Usefulness of ventilatory inefficiency in predicting prognosis across the heart failure spectrum
ESC Heart Failure Dec 24, 2021
Gong J, Castro RRT, Caron JP, et al. - Across the spectrum of heart failure (HF) defined by left ventricular ejection fraction (LVEF), an incremental risk of 2 year all-cause mortality and HF hospitalization was observed in relation to higher VE/VCO 2 slope (the ratio of minute ventilation to carbon dioxide production; a measure of ventilatory efficiency).

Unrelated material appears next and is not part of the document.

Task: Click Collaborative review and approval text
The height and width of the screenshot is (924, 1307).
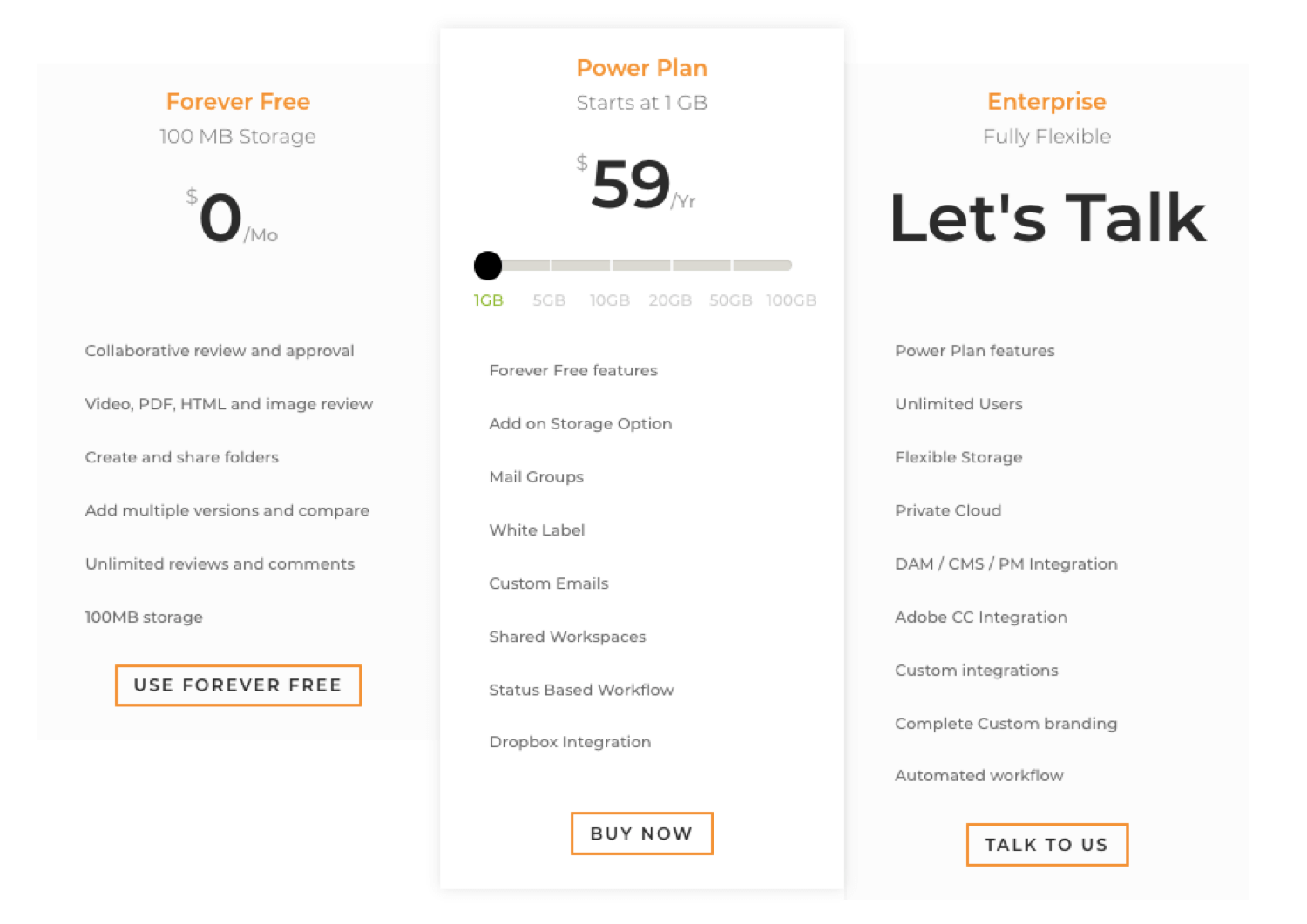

More refined risk stratification may be achieved with a multilevel categorical approach to the interpretation of VE/VCO 2 slope vs the current binary approach used in clinical practice.
This is a single-centre retrospective observational study of 1347 patients with HF categorized as HF with reduced (HFrEF, LVEF < 40%, n = 598), mid-range (HFmrEF, 40% ≤ LVEF < 50%, n = 164), and preserved (HFpEF, LVEF ≥ 50%, n = 585) LVEF.
Four ventilatory efficiency categories (VC) were described: VC-I, VE/VCO 2 slope ≤ 29; VC-II, 29 < VE/VCO 2 slope < 36; VC-III, 36 ≤ VE/VCO 2 slope < 45; and VC-IV, VE/VCO 2 slope ≥ 45.
Composite outcome (all-cause mortality or HF hospitalization) occurred in 201 patients during a median follow-up of 2.0 (interquartile range: 1.9, 2.0) years.
Three-fold, five-fold, and eight-fold elevated risk for the composite outcome was noted in patients in VC-II, III, and IV, vs those in VC-I.
This incremental risk was seen across HFrEF, HFmrEF, and HFpEF cohorts.